Dataset items:
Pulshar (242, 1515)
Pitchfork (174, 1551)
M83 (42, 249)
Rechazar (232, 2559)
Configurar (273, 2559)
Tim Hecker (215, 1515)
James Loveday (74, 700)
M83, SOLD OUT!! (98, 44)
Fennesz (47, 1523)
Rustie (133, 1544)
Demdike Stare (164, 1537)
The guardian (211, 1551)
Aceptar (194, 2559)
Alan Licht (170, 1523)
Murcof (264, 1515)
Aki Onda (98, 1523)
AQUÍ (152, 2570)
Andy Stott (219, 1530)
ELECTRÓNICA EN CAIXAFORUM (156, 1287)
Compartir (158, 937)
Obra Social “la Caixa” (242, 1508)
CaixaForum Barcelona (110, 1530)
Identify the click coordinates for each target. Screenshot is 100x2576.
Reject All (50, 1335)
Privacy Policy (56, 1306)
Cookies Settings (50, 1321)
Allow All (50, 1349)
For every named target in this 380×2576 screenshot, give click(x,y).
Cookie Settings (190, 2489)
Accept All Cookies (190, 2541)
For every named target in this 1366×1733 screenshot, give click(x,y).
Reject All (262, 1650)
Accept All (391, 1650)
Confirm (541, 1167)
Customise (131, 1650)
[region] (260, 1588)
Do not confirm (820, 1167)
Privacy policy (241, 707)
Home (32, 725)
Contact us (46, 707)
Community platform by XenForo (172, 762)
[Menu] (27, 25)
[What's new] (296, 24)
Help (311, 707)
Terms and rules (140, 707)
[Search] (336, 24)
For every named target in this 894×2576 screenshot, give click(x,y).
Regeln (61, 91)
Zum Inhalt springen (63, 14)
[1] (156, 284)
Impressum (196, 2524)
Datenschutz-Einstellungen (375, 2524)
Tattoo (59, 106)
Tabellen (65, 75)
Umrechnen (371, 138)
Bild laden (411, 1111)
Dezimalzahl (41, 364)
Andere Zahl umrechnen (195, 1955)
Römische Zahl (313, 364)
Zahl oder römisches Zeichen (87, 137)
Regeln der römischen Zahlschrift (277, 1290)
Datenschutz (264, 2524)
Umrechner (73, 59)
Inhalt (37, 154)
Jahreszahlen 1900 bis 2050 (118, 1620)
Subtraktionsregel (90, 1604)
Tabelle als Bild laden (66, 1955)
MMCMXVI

> **Task objective**
Find the lines in the data that include "this", then copy each of them.

> **Reply to the exercise**
For every named target in this 380×2576 screenshot, give click(x,y).
For every named target in this 1366×1733 screenshot, give click(x,y).
For every named target in this 894×2576 screenshot, give click(x,y).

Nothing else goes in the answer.